L’emploi du temps de Girel est serré. Il est souvent dans le train. D’un hôtel à l’autre, il correspond avec ses patrons. Mais en bon fils, il réussit tout de même à écrire régulièrement à sa mère.

Que peut-il bien lui raconter qui nous intéresse aujourd’hui ? Et quel rôle joue la correspondance comme source historique dans le cas du Cinématographe Lumière ?

« Messieurs Lumière et frères a [sic] Lyon ». En 1897, Girel est au Japon. Le concessionnaire auquel il est attaché se nomme Katsutarō Inabata. C’est un industriel spécialisé dans la teinture du textile. Il avait fait ses études à Lyon et gardait des liens avec la France. Les lettres envoyées par Girel durant son année japonaise n’ont pas été publiées. Par contre, quatre envois de Katsutarō Inabata aux Lumière ont resurgi récemment. Cette correspondance méconnue, rédigée en français, nous fait passer ainsi de la relation familiale à la relation d’affaires [1].

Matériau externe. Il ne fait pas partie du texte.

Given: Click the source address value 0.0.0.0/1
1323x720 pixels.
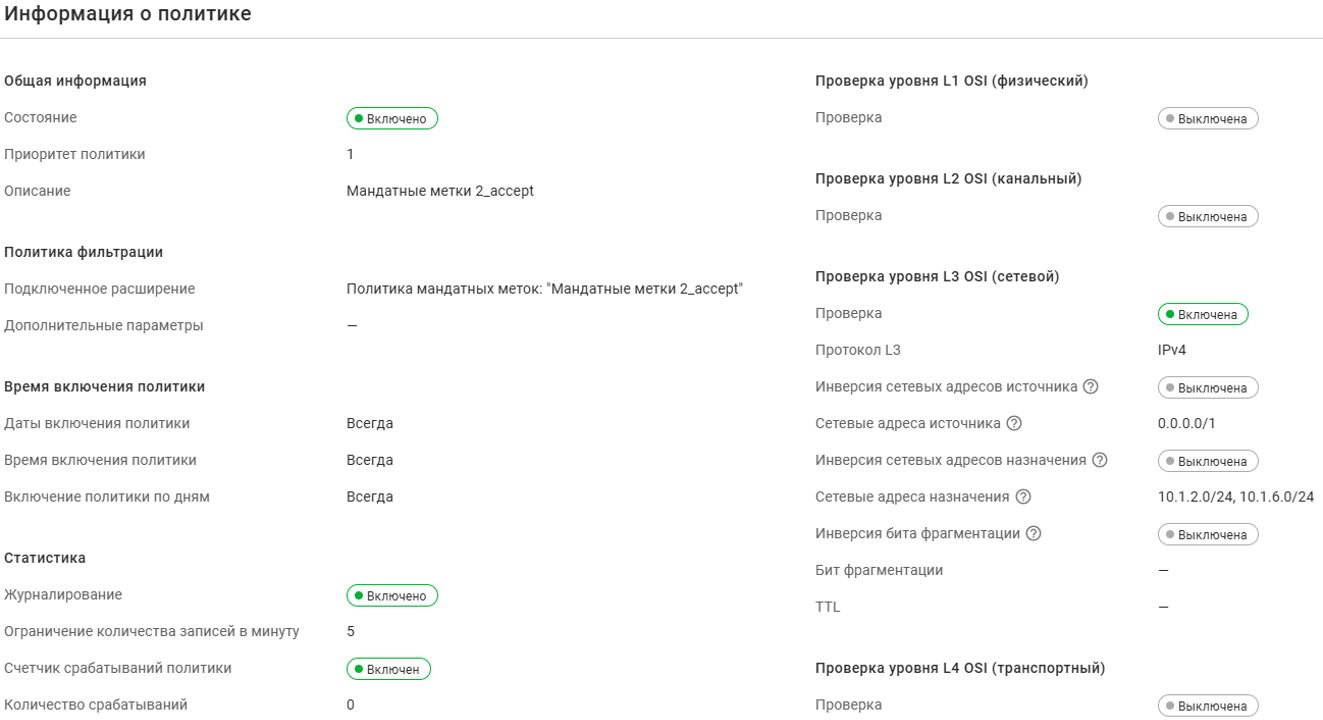Looking at the screenshot, I should tap(1186, 424).
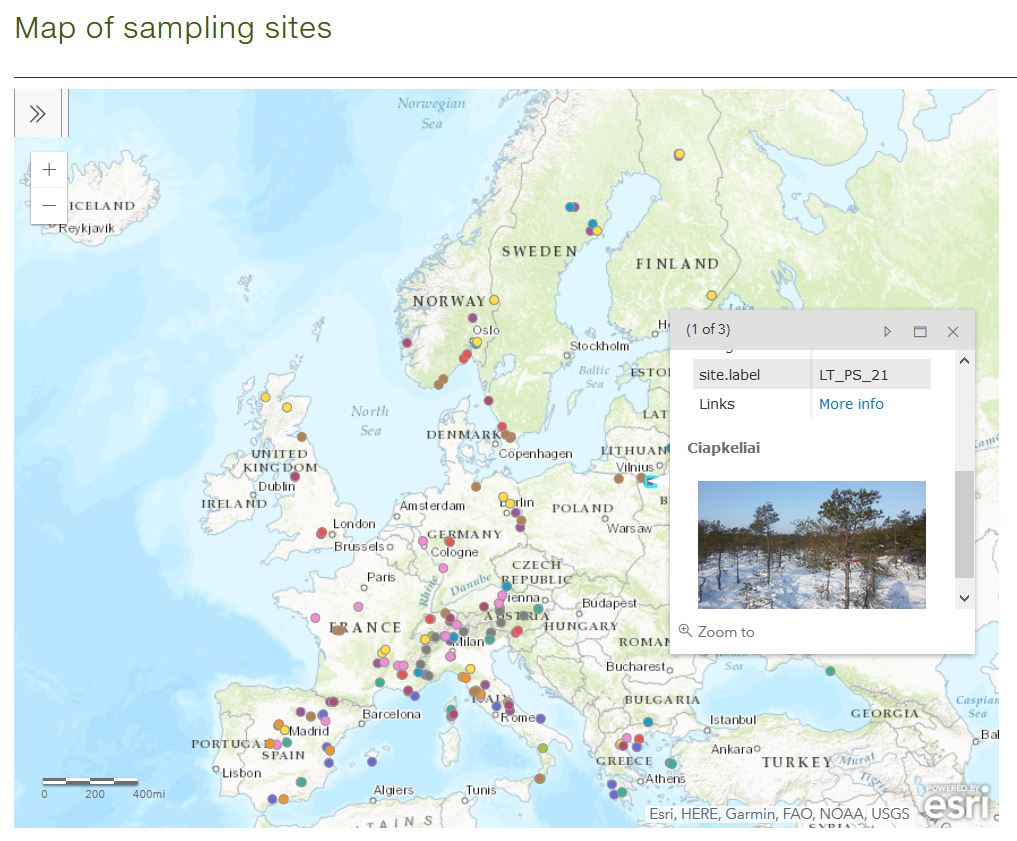
Task: Maximize the site info popup
Action: point(920,331)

On en prendra connaissance ici grâce à l’obligeance de leur propriétaire, l’entreprise Inabata & Co., Ltd., Osaka, que nous remercions vivement. Nos remerciements vont également à l’Institut Lumière (Lyon), qui conserve la correspondance de Constant Girel et nous a autorisé à en produire la présente édition.

En octobre, les Giornate del cinema muto (Pordenone) présenteront un programme intitulé « Lavanchy-Clarke, Sunlight & Lumière, Suisse, 1896-1904 ». Hansmartin Siegrist, auteur d’une monographie (Auf der Brücke zur Moderne. Basels erster Film als Panorama der Belle Epoque, 2019) et d’un long métrage documentaire (Lichtspieler wie Lavanchy Clarke die Schweiz ins Kino brachte, 2002), exposera à cette occasion comment l’outil informatique est venu renouveler la connaissance des films de Lavanchy-Clarke.

La présente contribution s’inscrit modestement dans le cadre du projet de tournée des films du Fonds Lavanchy-Clarke (1896-1904), récemment restaurés par la Direction du patrimoine cinématographique du CNC (Bois d’Arcy). Cet ensemble représente le plus grand accroissement jamais apporté au corpus des helvetica cinématographiques préservés antérieurs aux années 1920 [2].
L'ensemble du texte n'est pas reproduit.